Istruzioni
Riproduci per intero, senza alcuna modifica, il testo dell'intervista sul trekking al campo base dell'Everest.

Testo mostrato
= = =

E poi, piano piano, questa passione ti ha portato a raggiungere grandi traguardi

Nel 2019 ho deciso di intraprendere trekking al campo base Everest, per 20 giorni. Sono partito in solitaria. Credo di essere stato il primo a 25 anni a fare questo nel territorio astigiano. Da quel momento, ho ricercato qualcosa che fosse in più del trekking e allora ho iniziato ad appassionarmi all’alpinismo tecnico, con salite in alta quota sopra i 4000 metri, scalate su ghiaccio e roccia, cordate. 

Cosa ti ha dato l’Everest?

Tantissimo: partivo senza alcun legame, in solitaria, mi affidavo a un gruppo di persone sconosciute. Mi sono messo alla prova per capire quanto potessi realizzare e ottenere con la forza fisica e mentale. Quel posto è nel mio cuore: ha lasciato un segno non indifferente. Da quell’esperienza non dico di essere tornato completo – perché altrimenti non sarei ancora alle prese con nuove sfide – ma appagato. Ecco, sì, questo è il termine giusto. Appagato.

= = =

Dati mostrati

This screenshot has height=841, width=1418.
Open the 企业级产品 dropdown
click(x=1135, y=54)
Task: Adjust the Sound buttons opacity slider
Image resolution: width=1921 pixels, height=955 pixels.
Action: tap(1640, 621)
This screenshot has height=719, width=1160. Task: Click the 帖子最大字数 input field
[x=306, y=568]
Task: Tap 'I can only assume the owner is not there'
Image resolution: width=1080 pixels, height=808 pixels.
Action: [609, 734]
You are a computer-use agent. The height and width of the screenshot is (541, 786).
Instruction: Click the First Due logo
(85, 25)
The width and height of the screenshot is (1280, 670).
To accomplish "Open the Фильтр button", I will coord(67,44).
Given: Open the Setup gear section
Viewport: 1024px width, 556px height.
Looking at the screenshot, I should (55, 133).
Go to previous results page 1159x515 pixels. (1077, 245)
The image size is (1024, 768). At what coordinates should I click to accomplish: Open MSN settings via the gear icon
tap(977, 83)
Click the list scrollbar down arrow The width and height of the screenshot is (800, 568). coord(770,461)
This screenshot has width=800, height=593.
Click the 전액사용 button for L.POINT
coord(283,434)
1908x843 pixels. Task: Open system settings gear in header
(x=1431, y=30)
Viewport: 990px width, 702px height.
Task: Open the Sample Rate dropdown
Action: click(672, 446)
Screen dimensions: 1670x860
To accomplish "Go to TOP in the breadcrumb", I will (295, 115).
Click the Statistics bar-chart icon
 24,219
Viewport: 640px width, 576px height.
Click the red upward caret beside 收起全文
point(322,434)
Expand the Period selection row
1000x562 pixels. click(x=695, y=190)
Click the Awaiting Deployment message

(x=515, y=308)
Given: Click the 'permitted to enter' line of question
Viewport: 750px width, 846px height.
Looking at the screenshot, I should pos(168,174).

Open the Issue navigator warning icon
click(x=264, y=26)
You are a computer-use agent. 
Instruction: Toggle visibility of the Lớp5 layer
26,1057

= = =

Risultato atteso
E poi, piano piano, questa passione ti ha portato a raggiungere grandi traguardi

Nel 2019 ho deciso di intraprendere trekking al campo base Everest, per 20 giorni. Sono partito in solitaria. Credo di essere stato il primo a 25 anni a fare questo nel territorio astigiano. Da quel momento, ho ricercato qualcosa che fosse in più del trekking e allora ho iniziato ad appassionarmi all’alpinismo tecnico, con salite in alta quota sopra i 4000 metri, scalate su ghiaccio e roccia, cordate. 

Cosa ti ha dato l’Everest?

Tantissimo: partivo senza alcun legame, in solitaria, mi affidavo a un gruppo di persone sconosciute. Mi sono messo alla prova per capire quanto potessi realizzare e ottenere con la forza fisica e mentale. Quel posto è nel mio cuore: ha lasciato un segno non indifferente. Da quell’esperienza non dico di essere tornato completo – perché altrimenti non sarei ancora alle prese con nuove sfide – ma appagato. Ecco, sì, questo è il termine giusto. Appagato.